Every type of molecule is different, and even without discerning individual galaxies, TIME can measure the abundance of each type by their unique nature. The researchers explain that it's sort of like reading a barcode on a product.

“Even if line-intensity mapping is collecting blended light from millions of distant galaxies at once, we can still look at the spectrum of that light, identify these distinctive barcodes and translate them into an estimation on how much each molecule or atom is there and where it is concentrated across the universe,” Yang said. “This becomes important for studying early star formation because some of these molecules are closely connected to the environments where stars are born.”

“With Sagittarius A, we are pointing the instrument at the center of our galaxy,” said co-author Dongwoo Chung, assistant professor of astronomy at Cornell. “To make sure we can understand observations of molecular gas at redshift two [light that started traveling toward Earth 2.5 billion years ago], we need to make sure we can measure molecular gas at redshift zero correctly.”

TIME's observations focused on three regions near the Milky Way's galactic nucleus: the Circumnuclear Disk (CND), and a pair of gas clouds. These clouds serve as good stand-ins for early starburst galaxies. They're also rich in the emission bands that the researchers behind TIME are interested in.

*This is a false-color TIME image of the Sgr A region showing the three objects observed by TIME. Image Credit: Yang et al. 2026. ApJ*

"The molecular clouds immediately surrounding Sgr A are some of the densest, most emissive clouds in the submillimeter regime, and the highly active nature of the Central Molecular Zone (CMZ) enables local studies of star formation and feedback processes in galactic nuclei in comparison to high-redshift starburst environments," the authors explain.

The CMZ is a heavily-observed region and gave the researchers a good opportunity to test TIME's results against those observations.

"Observing the Sgr A complex with TIME allows us to map CO line emission and continuum dust emission across the region, and also to cross-check our broadband continuum and spectral analyses against the considerable preceding body of work on the CMZ," the authors explain. "This very local map of line intensity is thus a crucial step toward the extragalactic LIM we aim to do with TIME."

The authors are pleased with TIME's first commissioning observations. "Our analysis demonstrates that TIME can successfully acquire and process broadband millimeter-wave spectral maps of complex astrophysical regions, even under the high-noise conditions of early engineering runs and low elevations," they write.

Even though TIME measures carbon monoxide, the results actually tell them about star-forming hydrogen.

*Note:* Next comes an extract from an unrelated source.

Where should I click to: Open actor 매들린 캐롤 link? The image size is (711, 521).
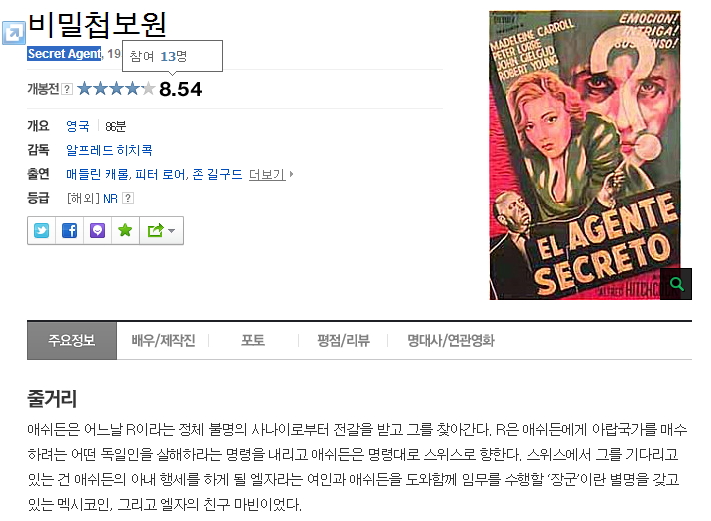coord(98,174)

TIME's results compare will with previous observations by other means, which is the purpose of these test observations. "We are able to derive molecular hydrogen mass estimates using maps of the 12CO and 13CO line fluxes, with results falling well within the expected range reported from the literature," the authors explain.

These results support the maturation of LIM, which faced skepticism in its early days. Much of that skepticism concerned foreground contamination. Since the signal from early galaxies is so faint, some pointed out that brighter emissions from the foreground sources including our own galaxy would be an impossible hurdle to overcome. But now astronomers know different.

"These results demonstrate TIME’s ability to recover both continuum and spectral-line signals in complex Galactic fields, validating its readiness for upcoming extragalactic CO and [C ii] surveys."